Polecenia do wykonania:
- a) Proszę ponownie przytoczyć fragment wpisu o Królu Learze, zaczynając od słów „autor Zwierz”, a kończąc na słowach „nigdy nie widział.”.
- b) Proszę ustalić, czy każde z poniższych stwierdzeń zgadza się z wpisem o Królu Learze, i przy każdym odpowiedzieć „tak” lub „nie”, przytaczając dokładnie rozstrzygające słowa wpisu. (i) Jeśli zwierz ronił łzy, działo się to raczej w domu. (ii) Zwierz spodziewał się po sztuce właśnie tak silnego wzruszenia. (iii) Zwierz widział już wcześniej takiego Króla Leara.
- c) Co według wpisu o Królu Learze wystarczy, aby poruszyć zwierza do łez?

Podany fragment:
____
Home Ogólnie Ojciec Lear czyli zwierz płacze nad współczesnym Szekspirem

Ojciec Lear czyli zwierz płacze nad współczesnym Szekspirem

autor Zwierz

Hej

Nie tak dawno temu zwierz stwierdzał, że ma serce z kamienia. Oj nie porusza­ła zwierza ani opowiedziana na nowo Baśń Dis­neya, ani współczesne pro­dukc­je gdzie ludzie kochali, umier­ali lub trwali w cier­pi­e­niu. Pod­czas ulu­bionej gry zwierza, „kiedy ostat­nim razem płakałeś w kinie”, zwierz który zwyk­le sam rozpoczy­nał taką kon­wer­sację nie miał czym się pochwal­ić. Jeśli uronił łzy to raczej w domowym zaciszu, późną nocą, kiedy serce bardziej podatne jest na wzruszenia. Jakież było, więc zdzi­wie­nie zwierza, kiedy okaza­ło się, że świat wzruszeń nie jest mu jed­nak zupełnie obcy i że moż­na go jeszcze poruszyć do łez. Wystar­czy mu pokazać doskon­ałego Króla Leara. I tylko patrzeć jak zwierz oglą­da Szek­spi­ra jak­by nie wiedzi­ał jak to się wszys­tko potoczy. Być może dlat­ego, że  takiego Króla Leara zwierz jeszcze nigdy nie widział.

Zwierz musi powiedzieć, że wiele się po sztuce spodziewał ale nie tego, że okaże się tak porusza­ją­ca. No ale to magia sztuk Szekspira.
____
Zebrane dane:
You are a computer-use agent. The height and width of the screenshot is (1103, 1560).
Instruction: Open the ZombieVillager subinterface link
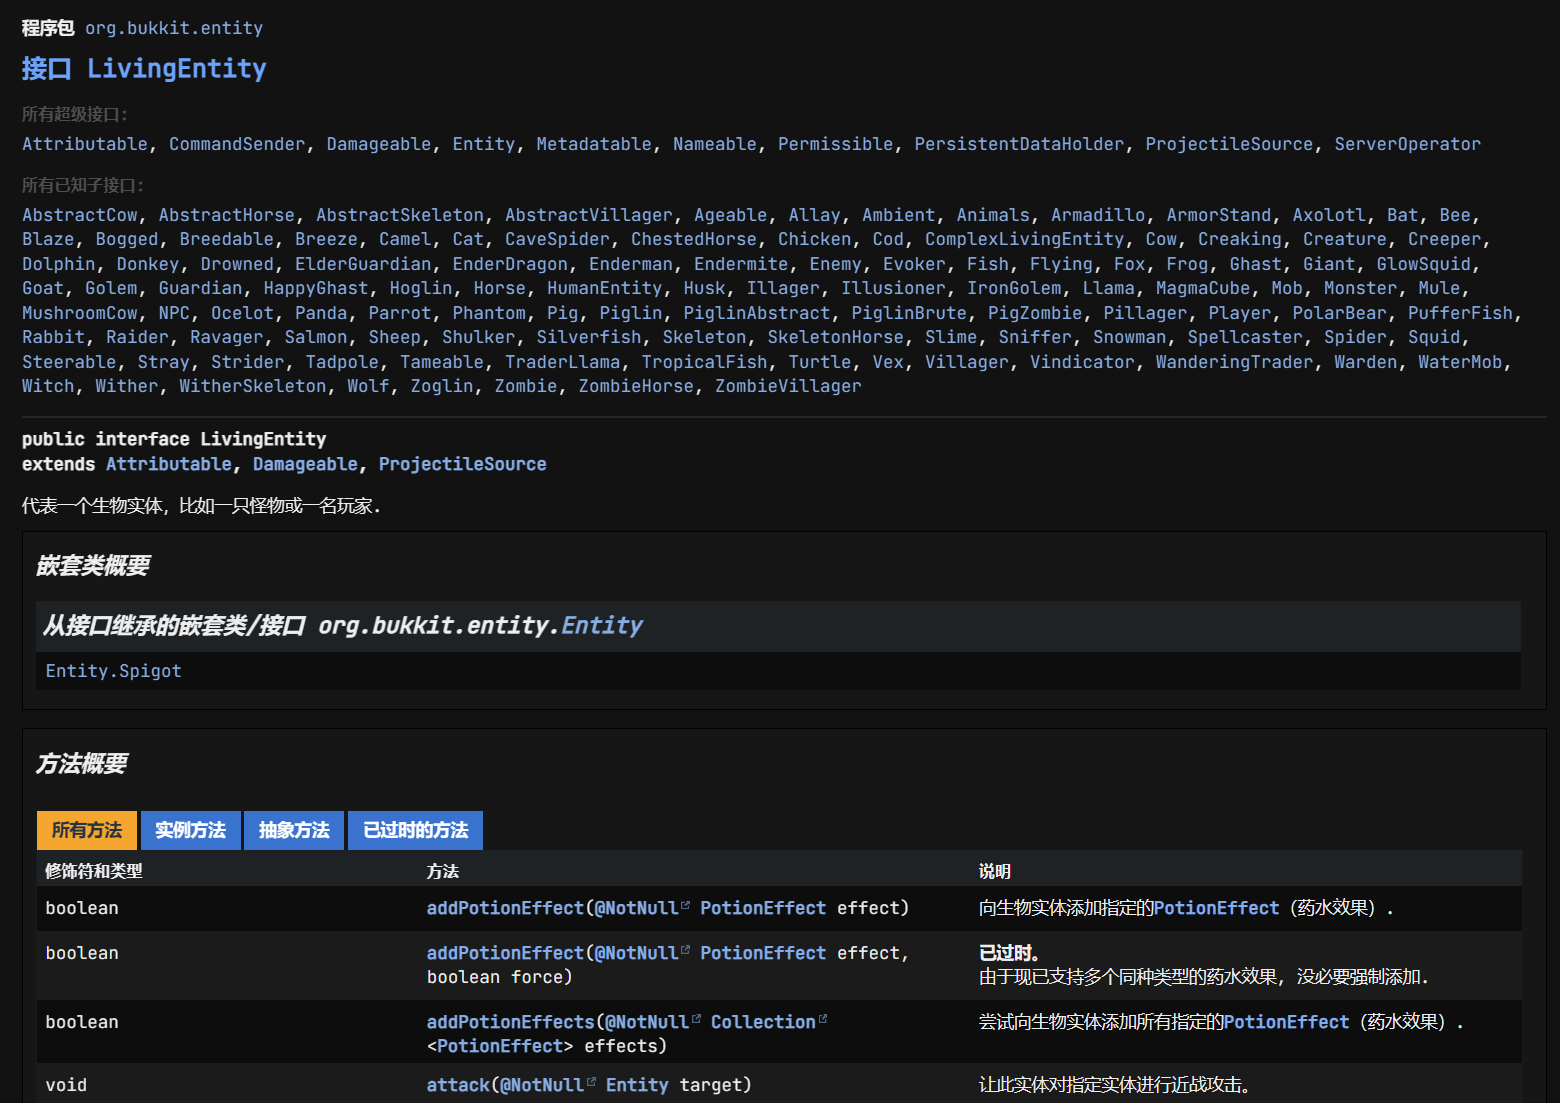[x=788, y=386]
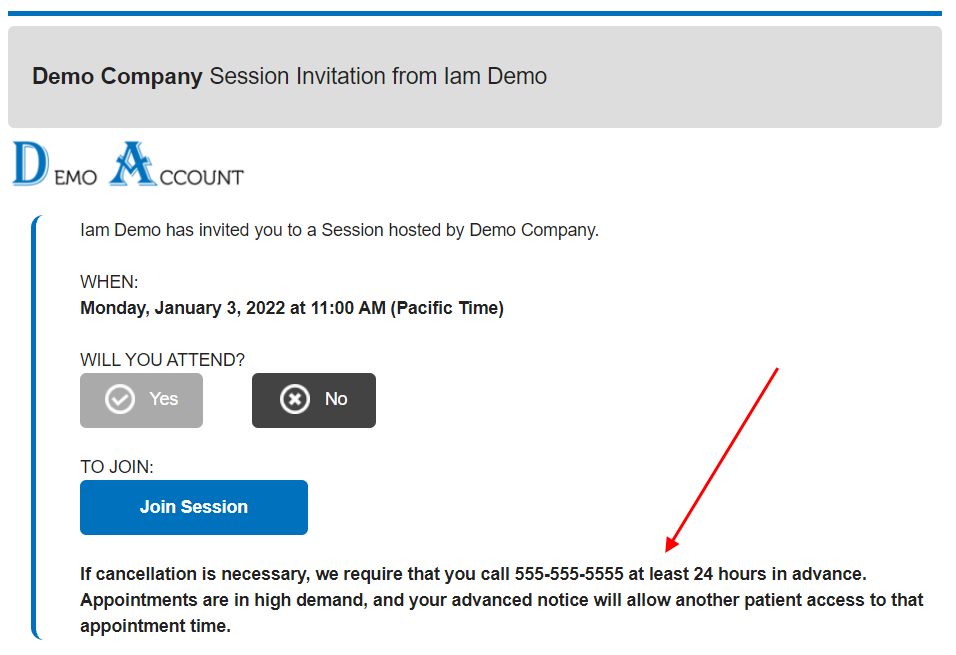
____
Wyniki ćwiczenia:
- a)
autor Zwierz

Hej

Nie tak dawno temu zwierz stwierdzał, że ma serce z kamienia. Oj nie porusza­ła zwierza ani opowiedziana na nowo Baśń Dis­neya, ani współczesne pro­dukc­je gdzie ludzie kochali, umier­ali lub trwali w cier­pi­e­niu. Pod­czas ulu­bionej gry zwierza, „kiedy ostat­nim razem płakałeś w kinie”, zwierz który zwyk­le sam rozpoczy­nał taką kon­wer­sację nie miał czym się pochwal­ić. Jeśli uronił łzy to raczej w domowym zaciszu, późną nocą, kiedy serce bardziej podatne jest na wzruszenia. Jakież było, więc zdzi­wie­nie zwierza, kiedy okaza­ło się, że świat wzruszeń nie jest mu jed­nak zupełnie obcy i że moż­na go jeszcze poruszyć do łez. Wystar­czy mu pokazać doskon­ałego Króla Leara. I tylko patrzeć jak zwierz oglą­da Szek­spi­ra jak­by nie wiedzi­ał jak to się wszys­tko potoczy. Być może dlat­ego, że  takiego Króla Leara zwierz jeszcze nigdy nie widział.

- b)
(i) Tak: „Jeśli uronił łzy to raczej w domowym zaciszu, późną nocą”.
(ii) Nie: „wiele się po sztuce spodziewał ale nie tego”.
(iii) Nie: „takiego Króla Leara zwierz jeszcze nigdy nie widział”.

- c) Wystarczy pokazać mu doskonałego Króla Leara.